In the text below about the War on Terror narrative, rewrite the part that begins at "Americans are led" and stops after "refutes the narrative.", substituting "structure" for "hierarchy" throughout.

| Excerpt provided |
::::::::

I'm pretty much gonna copy & paste the majority of the article but read it in it's entirety here.< br />

TAMPA, December 11, 2013 — For twelve years, the Bush and Obama Administrations have promoted a narrative about the War on Terror. It has changed slightly in superficial ways, as when President Obama gave it a new name, but the crux of the narrative has not changed. The United States is fighting a war against a worldwide terrorist organization called al-Qaeda, formerly headed by über-terrorist Osama bin Laden.

Americans are led to believe that this organization has a single mission against the United States and is directed by a hierarchy of terrorist leaders, all reporting up to a senior command located somewhere in Afghanistan. Many of the lawmakers and cabinet personnel who promote this narrative likely believe it themselves, at least to some degree.

Washington sees al-Qaeda the way it sees itself, a centralized, top-down hierarchy with a chain of command reporting up from every corner of the earth. It makes for a good story, but it’s not even remotely true. Virtually every incident involving this fictional organization refutes the narrative.

::::::::

| Data section |
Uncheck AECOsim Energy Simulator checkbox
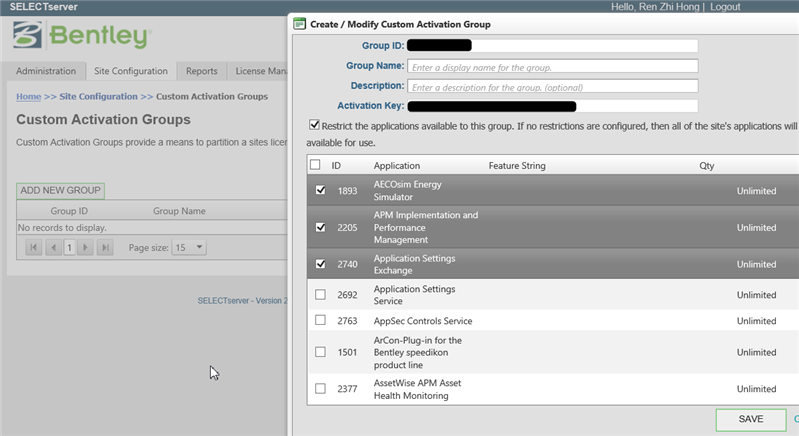This screenshot has width=799, height=436. coord(320,190)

::::::::

| Exercise response |
Americans are led to believe that this organization has a single mission against the United States and is directed by a structure of terrorist leaders, all reporting up to a senior command located somewhere in Afghanistan. Many of the lawmakers and cabinet personnel who promote this narrative likely believe it themselves, at least to some degree.

Washington sees al-Qaeda the way it sees itself, a centralized, top-down structure with a chain of command reporting up from every corner of the earth. It makes for a good story, but it’s not even remotely true. Virtually every incident involving this fictional organization refutes the narrative.